La famille d’un couple tué par un immigré sans papiers était présente mardi à Washington D.C. pour le discours de Donald Trump sur l’état de l’Union. Ce n’est pas la première fois qu’un président envoie un message politique avec son choix d’invités.
Le président américain Donald Trump a commencé son troisième discours sur l’état de l’Union, mardi 5 février devant le Congrès, avec un appel à l’unité entre les républicains et les démocrates. Mais il suffisait de regarder autour de la salle pour voir l’évidence des divisions toujours présentes au cœur de la politique américaine.
Le choix des invités – la famille d’un couple tué par un immigré sans papiers – ne laisse aucun doute sur la détermination du président.
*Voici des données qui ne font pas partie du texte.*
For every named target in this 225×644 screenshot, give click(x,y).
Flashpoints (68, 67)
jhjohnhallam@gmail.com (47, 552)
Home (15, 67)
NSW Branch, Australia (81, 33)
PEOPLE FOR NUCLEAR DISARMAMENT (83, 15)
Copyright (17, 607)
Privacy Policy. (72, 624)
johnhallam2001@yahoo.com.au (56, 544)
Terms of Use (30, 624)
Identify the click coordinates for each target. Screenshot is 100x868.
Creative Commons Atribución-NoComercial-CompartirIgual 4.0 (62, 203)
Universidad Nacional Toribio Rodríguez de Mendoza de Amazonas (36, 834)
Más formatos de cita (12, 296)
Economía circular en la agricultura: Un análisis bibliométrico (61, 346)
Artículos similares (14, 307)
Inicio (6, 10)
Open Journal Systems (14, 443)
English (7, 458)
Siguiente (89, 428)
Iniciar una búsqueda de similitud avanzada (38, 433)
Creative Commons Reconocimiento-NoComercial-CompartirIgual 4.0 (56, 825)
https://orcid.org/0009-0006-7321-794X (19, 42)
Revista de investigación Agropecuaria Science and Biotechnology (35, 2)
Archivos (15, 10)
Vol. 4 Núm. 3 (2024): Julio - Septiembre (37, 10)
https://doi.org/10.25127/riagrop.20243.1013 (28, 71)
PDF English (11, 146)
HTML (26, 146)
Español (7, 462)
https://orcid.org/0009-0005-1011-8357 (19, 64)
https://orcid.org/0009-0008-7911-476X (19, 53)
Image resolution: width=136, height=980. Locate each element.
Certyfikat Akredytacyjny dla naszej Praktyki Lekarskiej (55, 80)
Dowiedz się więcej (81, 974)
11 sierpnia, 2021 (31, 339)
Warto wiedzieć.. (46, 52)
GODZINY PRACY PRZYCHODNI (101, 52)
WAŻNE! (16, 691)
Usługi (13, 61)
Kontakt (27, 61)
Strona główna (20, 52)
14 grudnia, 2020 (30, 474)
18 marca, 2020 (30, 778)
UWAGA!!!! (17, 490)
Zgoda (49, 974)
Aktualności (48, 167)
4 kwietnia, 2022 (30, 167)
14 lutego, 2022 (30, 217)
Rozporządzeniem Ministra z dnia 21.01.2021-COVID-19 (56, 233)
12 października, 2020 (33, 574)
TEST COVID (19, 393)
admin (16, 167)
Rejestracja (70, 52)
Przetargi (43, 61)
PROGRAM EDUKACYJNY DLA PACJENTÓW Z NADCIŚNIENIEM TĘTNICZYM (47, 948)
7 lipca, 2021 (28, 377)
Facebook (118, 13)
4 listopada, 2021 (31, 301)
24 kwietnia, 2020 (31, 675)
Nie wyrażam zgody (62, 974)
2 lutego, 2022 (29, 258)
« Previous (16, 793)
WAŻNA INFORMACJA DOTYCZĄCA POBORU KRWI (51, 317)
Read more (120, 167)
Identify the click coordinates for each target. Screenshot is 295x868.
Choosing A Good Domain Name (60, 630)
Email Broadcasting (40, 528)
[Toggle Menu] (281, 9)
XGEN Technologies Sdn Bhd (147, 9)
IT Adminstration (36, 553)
Il n’abandonnera pas son projet d’un mur sur la frontière avec le Mexique, dont le désaccord sur le financement a causé la fermeture du gouvernement américain pendant 35 jours. Les invités pour faire passer des messages : depuis les années 1980, c’est un moyen pour un président d’afficher ses priorités.
Début d’une coutume
Si le premier discours sur l’état de l’Union a été prononcé par George Washington en 1790, c’est à Ronald Reagan que l’on doit la tradition d’honorer des invités, selon le magazine Time. En 1982, le président républicain accueille Lenny Skutnik, un fonctionnaire qui a plongé dans le fleuve Potomac à Washington pour sauver une femme, après qu’un avion a percuté un pont. Dans son discours, Ronald Reagan avait alors loué « l’esprit de l’héroïsme américain ».
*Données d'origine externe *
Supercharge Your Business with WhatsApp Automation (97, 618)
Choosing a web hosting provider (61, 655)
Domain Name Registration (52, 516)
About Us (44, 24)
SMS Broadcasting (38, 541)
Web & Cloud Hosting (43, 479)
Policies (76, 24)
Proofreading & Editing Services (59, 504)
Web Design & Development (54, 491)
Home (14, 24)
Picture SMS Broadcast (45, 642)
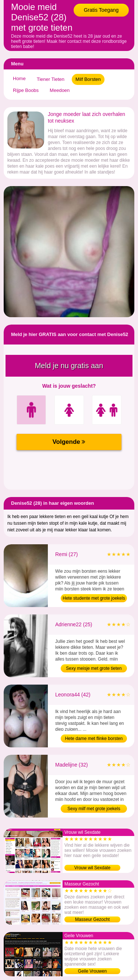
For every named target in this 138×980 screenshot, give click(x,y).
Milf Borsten (88, 79)
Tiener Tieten (50, 79)
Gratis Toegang (101, 10)
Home (19, 78)
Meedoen (60, 90)
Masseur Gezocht (92, 920)
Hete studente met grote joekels (94, 598)
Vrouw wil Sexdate (92, 868)
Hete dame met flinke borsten (94, 738)
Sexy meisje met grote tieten (94, 668)
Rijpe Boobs (26, 90)
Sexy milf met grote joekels (94, 808)
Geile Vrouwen (92, 971)
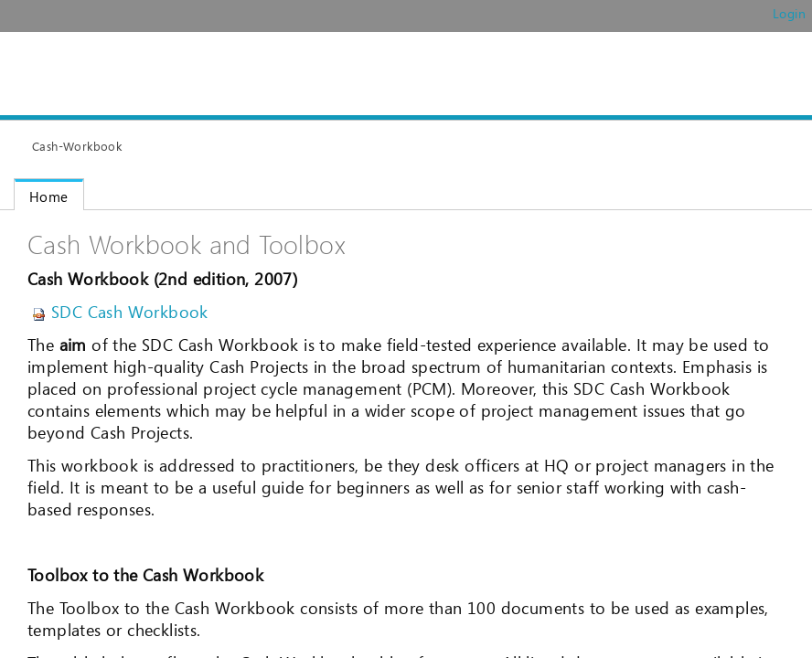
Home (48, 196)
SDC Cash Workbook (120, 312)
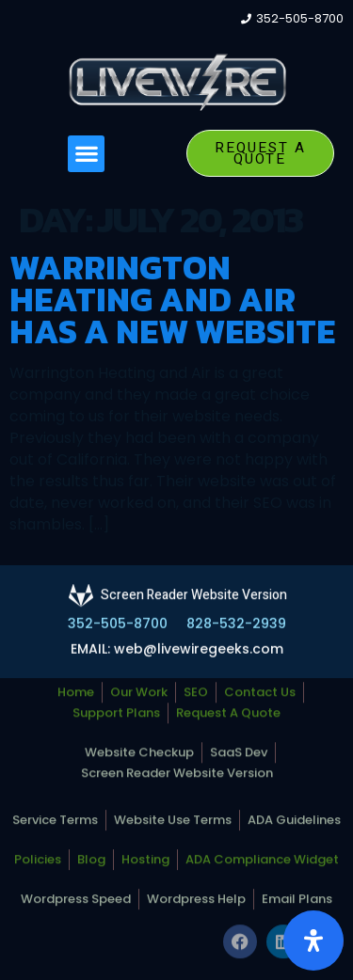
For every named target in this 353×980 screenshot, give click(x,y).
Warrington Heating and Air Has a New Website (172, 299)
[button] (86, 153)
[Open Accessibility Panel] (313, 940)
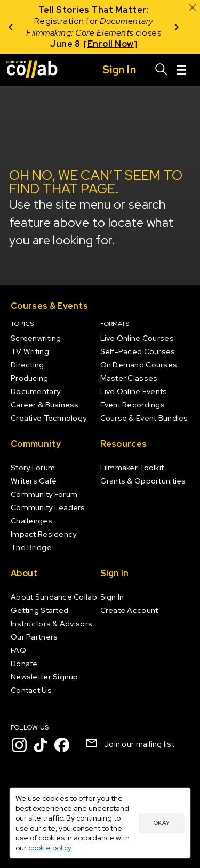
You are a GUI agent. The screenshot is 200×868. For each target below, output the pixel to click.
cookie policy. (50, 848)
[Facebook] (62, 745)
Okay (162, 823)
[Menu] (181, 70)
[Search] (162, 70)
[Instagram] (19, 745)
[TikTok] (41, 745)
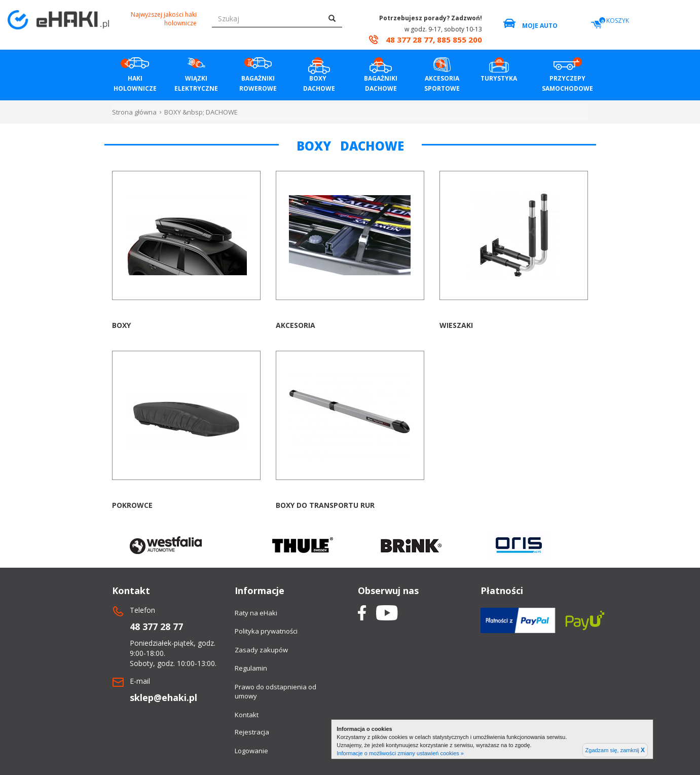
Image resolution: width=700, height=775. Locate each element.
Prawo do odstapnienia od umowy (275, 691)
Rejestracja (252, 732)
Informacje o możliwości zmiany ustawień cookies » (400, 753)
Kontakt (246, 715)
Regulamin (251, 668)
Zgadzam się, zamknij (615, 750)
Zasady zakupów (261, 650)
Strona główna (134, 112)
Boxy (121, 325)
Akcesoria (296, 325)
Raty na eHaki (256, 613)
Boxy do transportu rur (325, 505)
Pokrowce (132, 505)
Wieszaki (456, 325)
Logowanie (251, 751)
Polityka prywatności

Faire avancer son programme
La stratégie a évolué avec les années, d’une célébration des valeurs américaines, à l’appui d’un programme législatif. En 1999, Bill Clinton invite alors Rosa Parks, figure du mouvement des droits civiques aux Etats-Unis, dont la présence souligne l’engagement du gouvernement à combattre la discrimination. « Pour la plupart d’entre nous qui sommes là aujourd’hui, ce parcours a commencé il y a 43 ans, lorsqu’une femme qui s’appelle Rosa Parks s’est assise dans un bus dans l’Alabama et a refusé de se lever », affirme-t-il. Après plusieurs minutes d’applaudissements de tous les côtés, le président Clinton demande au Congrès de renforcer les lois anti-discrimination.
Barack Obama convie lui aussi des citoyens américains qui incarnent son programme politique. En 2015, le couple présidentiel accueille Astrid Muhammed, « une mère de deux jeunes enfants, qui est encore vivante aujourd’hui grâce en grande partie aux soins qu’elle a reçu, rendus possibles par l’Affordable Care Act », la réforme controversée du système de santé américain, selon la Maison-Blanche.
Chaise vide
L’absence d’invités peut aussi être un symbole fort. Pour son dernier discours sur l’état de l’Union, en 2016, le président Obama avait laissé un siège vide, en hommage « aux victimes de la violence par armes à feu qui n’ont plus de voix ». Ses huit ans à la Maison-Blanche ont été marqués par de nombreuses tueries de masse, et l’impossibilité de faire passer des lois sur le contrôle des armes à feu. Chaise vide aussi pour le président George W. Bush en 2003, en hommage aux victimes des attentats du 11 septembre 2001.
La guerre des symboles
Mais si les invités du président bénéficient d’une plus grande visibilité, les sénateurs et les élus de la Chambre des représentants sont également accompagnés par des invités, et leurs choix sont tout aussi symboliques. Mardi dernier, les démocrates ont pris le contre-pied de Donald Trump en invitant ceux qui ont subi les conséquences de la politique du président. Parmi les convives, deux anciennes employées sans papiers du club de golf de Donald Trump dans le New Jersey ; et un militaire transgenre, alors que le président souhaite empêcher les personnes transgenres de servir dans l’armée. Des symboles forts choisis par l’opposition qui se prépare déjà à affronter Donald Trump en 2020.